**Your instructions**
Only the lines from the one containing "Screen dimensions: 430x532" through the end of the records should be retyped, exactly and including both ends; pictures stay out.

Items listed in a dataset:
────────────────────────────────────────
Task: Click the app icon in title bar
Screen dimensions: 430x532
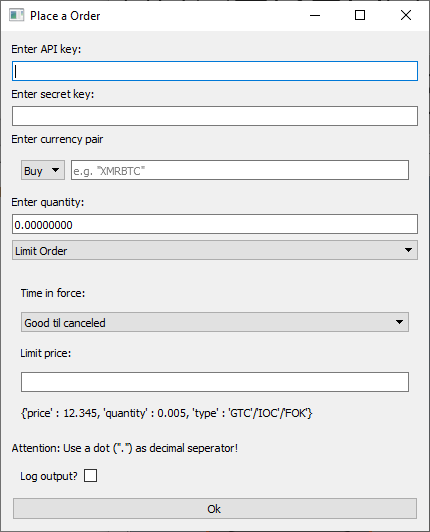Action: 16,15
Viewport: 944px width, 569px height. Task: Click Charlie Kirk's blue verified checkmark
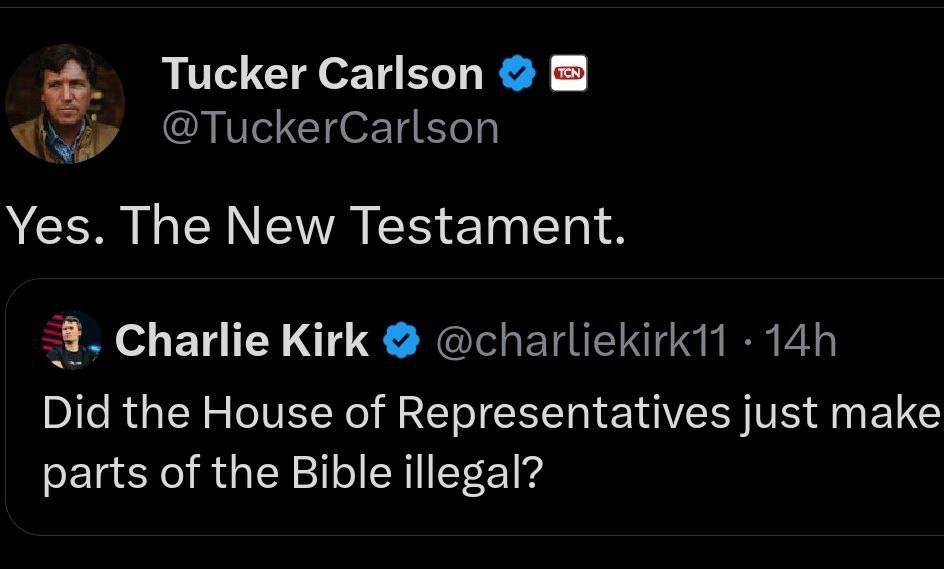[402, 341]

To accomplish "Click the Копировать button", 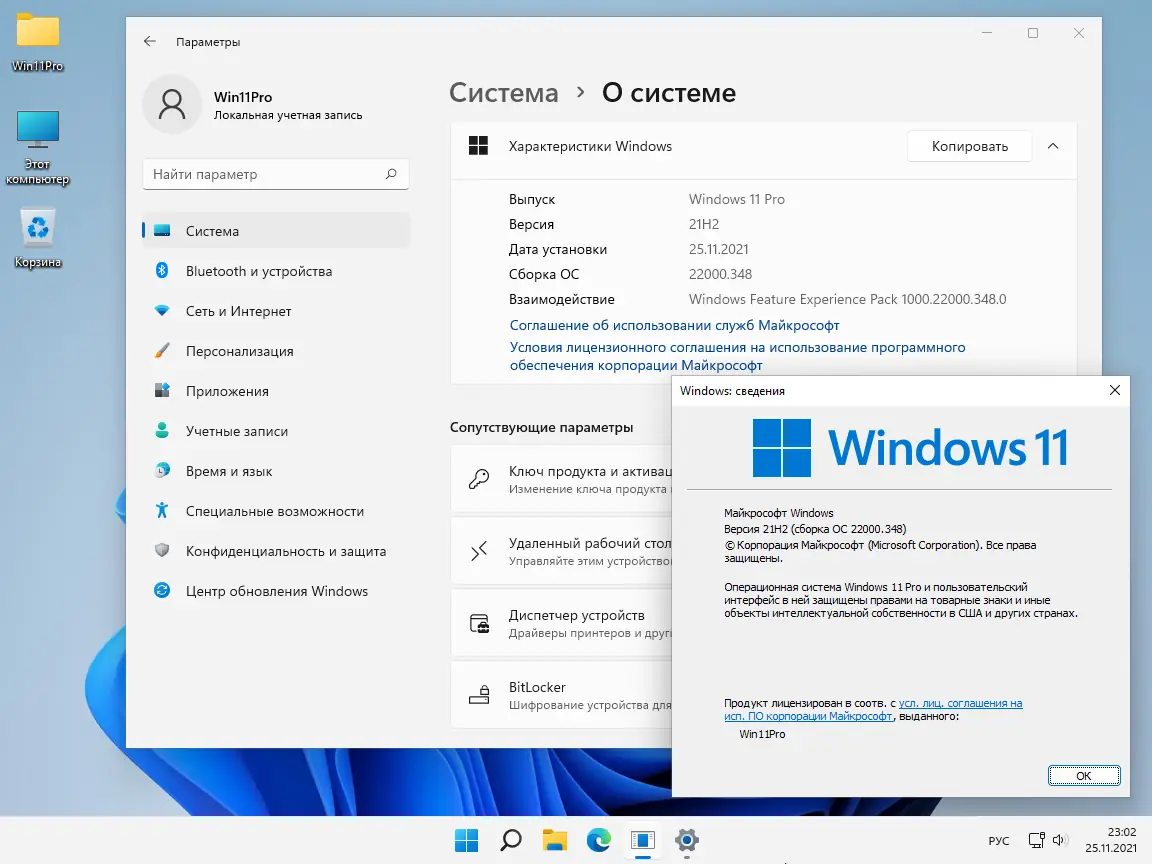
────────────────────────────────────────
**Reply**
Screen dimensions: 430x532
Action: 16,15
Viewport: 944px width, 569px height. Task: Click Charlie Kirk's blue verified checkmark
[402, 341]

To accomplish "Click the Копировать button", 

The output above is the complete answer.